Schema inference is enabled for all pipes by default. Setting this property to false will disable schema inference for this pipe.

Note

The default value is false for developer subscriptions.

true

dependency_tracking.dependency_warning_threshold

Integer

The number of entities that dependency tracking can keep in memory at a given time. If this number is exceeded then a warning message is written to the log. The default value is inherited from the service metadata.

10000

dependency_tracking.dependency_error_threshold

Integer

The number of entities that dependency tracking can keep in memory at a given time. If this number is exceeded then the pump will fail. The default value is inherited from the service metadata. Do not set this value too high as it may cause excessive memory usage.

50000

dependency_tracking.dependency_warning_threshold_total_bytes

Integer

The number of bytes that dependency tracking can keep in memory at a given time. If this number is exceeded then a warning message is written to the log. The default value is inherited from the service metadata.

33554432 (32MB)

dependency_tracking.dependency_error_threshold_total_bytes

Integer

The number of bytes that dependency tracking can keep in memory at a given time. If this number is exceeded then the pump will fail. The default value is inherited from the service metadata. Do not set this value too high as it may cause excessive memory usage.

134217728 (128MB)

dependency_tracking.enable_hops_thresholds

Boolean

If true, then warning and error thresholds that apply for dependency tracking also apply for regular "hops" expressions. The default value is inherited from the service metadata.
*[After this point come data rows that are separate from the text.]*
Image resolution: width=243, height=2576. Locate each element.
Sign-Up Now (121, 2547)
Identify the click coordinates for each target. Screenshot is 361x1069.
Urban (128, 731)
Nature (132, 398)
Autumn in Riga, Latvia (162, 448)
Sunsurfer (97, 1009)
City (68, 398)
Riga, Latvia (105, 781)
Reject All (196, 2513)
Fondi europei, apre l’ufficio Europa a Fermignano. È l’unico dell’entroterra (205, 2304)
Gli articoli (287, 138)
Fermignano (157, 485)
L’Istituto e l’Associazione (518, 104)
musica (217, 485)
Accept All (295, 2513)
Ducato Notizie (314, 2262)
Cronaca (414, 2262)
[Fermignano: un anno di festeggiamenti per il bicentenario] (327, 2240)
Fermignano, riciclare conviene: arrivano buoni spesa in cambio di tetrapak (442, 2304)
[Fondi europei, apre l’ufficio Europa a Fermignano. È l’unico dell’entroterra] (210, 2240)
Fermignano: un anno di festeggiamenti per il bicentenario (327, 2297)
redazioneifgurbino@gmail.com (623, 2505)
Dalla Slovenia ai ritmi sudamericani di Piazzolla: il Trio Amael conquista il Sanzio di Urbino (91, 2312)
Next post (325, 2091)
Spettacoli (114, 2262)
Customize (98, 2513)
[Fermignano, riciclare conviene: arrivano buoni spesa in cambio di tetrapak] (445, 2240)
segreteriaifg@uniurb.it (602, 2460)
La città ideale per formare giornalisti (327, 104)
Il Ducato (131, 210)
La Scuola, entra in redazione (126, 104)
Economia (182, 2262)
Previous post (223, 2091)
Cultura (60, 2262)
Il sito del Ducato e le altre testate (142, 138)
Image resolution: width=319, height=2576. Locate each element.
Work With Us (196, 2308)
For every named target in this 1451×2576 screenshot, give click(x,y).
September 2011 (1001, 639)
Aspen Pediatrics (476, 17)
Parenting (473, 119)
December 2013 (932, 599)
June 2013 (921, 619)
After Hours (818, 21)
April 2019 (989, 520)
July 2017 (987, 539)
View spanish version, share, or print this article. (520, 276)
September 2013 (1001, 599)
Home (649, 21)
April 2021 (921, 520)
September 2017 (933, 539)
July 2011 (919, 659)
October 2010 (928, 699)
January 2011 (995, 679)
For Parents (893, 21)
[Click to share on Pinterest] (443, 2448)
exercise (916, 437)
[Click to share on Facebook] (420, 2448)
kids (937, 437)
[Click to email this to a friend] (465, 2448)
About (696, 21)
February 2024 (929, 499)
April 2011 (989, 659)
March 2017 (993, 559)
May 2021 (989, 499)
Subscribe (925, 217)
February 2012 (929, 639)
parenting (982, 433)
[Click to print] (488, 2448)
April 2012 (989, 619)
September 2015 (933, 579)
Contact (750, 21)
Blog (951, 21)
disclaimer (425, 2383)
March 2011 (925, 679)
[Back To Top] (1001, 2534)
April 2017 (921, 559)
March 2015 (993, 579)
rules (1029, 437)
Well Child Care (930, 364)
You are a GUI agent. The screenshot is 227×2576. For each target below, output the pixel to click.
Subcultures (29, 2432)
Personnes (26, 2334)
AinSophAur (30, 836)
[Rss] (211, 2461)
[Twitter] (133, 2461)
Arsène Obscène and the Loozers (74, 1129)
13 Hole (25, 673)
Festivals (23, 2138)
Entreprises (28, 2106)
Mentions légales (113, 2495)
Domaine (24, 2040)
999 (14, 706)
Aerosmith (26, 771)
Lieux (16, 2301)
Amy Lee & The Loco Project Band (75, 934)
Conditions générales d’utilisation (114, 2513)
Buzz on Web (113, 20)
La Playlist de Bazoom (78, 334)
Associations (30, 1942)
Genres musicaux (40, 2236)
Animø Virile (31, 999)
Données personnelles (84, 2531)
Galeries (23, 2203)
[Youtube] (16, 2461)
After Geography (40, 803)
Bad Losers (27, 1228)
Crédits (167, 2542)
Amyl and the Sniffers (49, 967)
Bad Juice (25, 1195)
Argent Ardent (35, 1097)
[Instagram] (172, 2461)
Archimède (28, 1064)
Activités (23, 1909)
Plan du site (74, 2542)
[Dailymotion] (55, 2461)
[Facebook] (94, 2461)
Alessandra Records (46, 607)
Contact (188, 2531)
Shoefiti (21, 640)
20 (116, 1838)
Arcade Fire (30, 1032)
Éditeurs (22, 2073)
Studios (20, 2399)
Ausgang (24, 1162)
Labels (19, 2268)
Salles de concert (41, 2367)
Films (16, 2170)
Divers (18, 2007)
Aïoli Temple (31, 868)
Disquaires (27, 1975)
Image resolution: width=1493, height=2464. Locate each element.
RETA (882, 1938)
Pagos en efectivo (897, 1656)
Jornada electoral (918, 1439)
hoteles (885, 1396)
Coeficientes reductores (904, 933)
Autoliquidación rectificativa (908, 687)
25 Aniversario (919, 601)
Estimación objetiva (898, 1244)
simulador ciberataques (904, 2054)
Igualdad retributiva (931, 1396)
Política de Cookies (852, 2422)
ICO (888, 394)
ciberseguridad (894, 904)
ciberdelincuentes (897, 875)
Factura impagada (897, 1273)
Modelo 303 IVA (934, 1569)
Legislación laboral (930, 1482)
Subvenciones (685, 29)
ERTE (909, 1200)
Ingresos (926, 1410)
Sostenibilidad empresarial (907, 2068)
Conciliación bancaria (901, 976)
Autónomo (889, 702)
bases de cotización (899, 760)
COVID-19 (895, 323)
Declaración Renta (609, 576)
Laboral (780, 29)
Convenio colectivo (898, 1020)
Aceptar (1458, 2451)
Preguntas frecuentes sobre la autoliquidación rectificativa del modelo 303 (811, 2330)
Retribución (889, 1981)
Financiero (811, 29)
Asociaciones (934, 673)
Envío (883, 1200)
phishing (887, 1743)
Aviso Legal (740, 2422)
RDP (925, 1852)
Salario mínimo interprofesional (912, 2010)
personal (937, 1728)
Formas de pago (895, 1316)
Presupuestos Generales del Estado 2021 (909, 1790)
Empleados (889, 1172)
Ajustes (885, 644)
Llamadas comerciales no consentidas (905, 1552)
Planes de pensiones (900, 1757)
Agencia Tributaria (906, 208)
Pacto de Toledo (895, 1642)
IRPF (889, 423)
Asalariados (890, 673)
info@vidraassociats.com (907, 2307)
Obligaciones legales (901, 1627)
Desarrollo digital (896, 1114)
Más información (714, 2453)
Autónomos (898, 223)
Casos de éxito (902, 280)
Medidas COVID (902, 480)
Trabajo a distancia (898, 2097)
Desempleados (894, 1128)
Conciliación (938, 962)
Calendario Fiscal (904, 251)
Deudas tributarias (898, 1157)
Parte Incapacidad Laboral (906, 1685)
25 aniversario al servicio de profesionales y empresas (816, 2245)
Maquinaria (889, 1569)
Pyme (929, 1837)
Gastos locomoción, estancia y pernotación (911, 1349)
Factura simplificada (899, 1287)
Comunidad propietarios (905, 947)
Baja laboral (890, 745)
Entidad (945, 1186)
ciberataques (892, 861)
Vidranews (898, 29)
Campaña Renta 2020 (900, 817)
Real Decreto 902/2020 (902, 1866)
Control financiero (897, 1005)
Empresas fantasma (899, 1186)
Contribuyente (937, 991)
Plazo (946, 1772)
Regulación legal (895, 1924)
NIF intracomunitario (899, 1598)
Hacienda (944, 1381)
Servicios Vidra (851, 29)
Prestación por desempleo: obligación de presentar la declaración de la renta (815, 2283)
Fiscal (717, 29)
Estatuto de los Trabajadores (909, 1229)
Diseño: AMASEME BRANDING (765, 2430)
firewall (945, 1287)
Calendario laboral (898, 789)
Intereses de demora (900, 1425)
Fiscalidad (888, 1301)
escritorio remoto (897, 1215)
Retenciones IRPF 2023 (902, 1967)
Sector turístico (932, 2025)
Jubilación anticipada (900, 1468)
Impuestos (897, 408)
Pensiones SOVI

It is recommended that you set this property to true in development environments.

false

Example configuration

The following example shows a pipe definition that exposes data from HubSpot’s REST API through the endpoint companies, and feeds it into a sink that writes the data into a dataset with the same _id as the pipe.

{
  "_id": "hubspot-company-collect",
  "type": "pipe",
  "source": {
    "type": "rest",
    "system": "hubspot",
    "id_expression": "{{ id }}",
    "operation": "get",
    "payload_property": "results",
    "properties": {
      "url": "companies"
    }
  },
  "permissions": [
       ["allow", ["group:Developer"], ["read_config", "read_data", "write_data"]],
       ["deny", ["1298aedf-f1c9-42ed-bfbf-00b6488d39b7_Clown"], ["read_config"]]
   ]
  "add_namespaces": false,
  "namespaced_identifiers": false
}

Pipe Features

The following are available features that can be activate and/or changed on any pipe in Sesam.

Feature

Description

Compaction

Compaction decides how and when old entities should be removed from datasets.

Circuit breakers

Circuit breakers prevent pipes from running if the number of changed entities is too large.

Automatic reprocessing

Automatic reprocessing automatically resets a pipe when it is out of sync with its input data.

Completeness

Completeness lets pipes hold of processing of data until upstream dependencies are processed.

Namespaces

Namespaces allows tracking of property origins in Sesam.

Durable data

Durable data allows additional data storage to minimize likelihood of dataloss.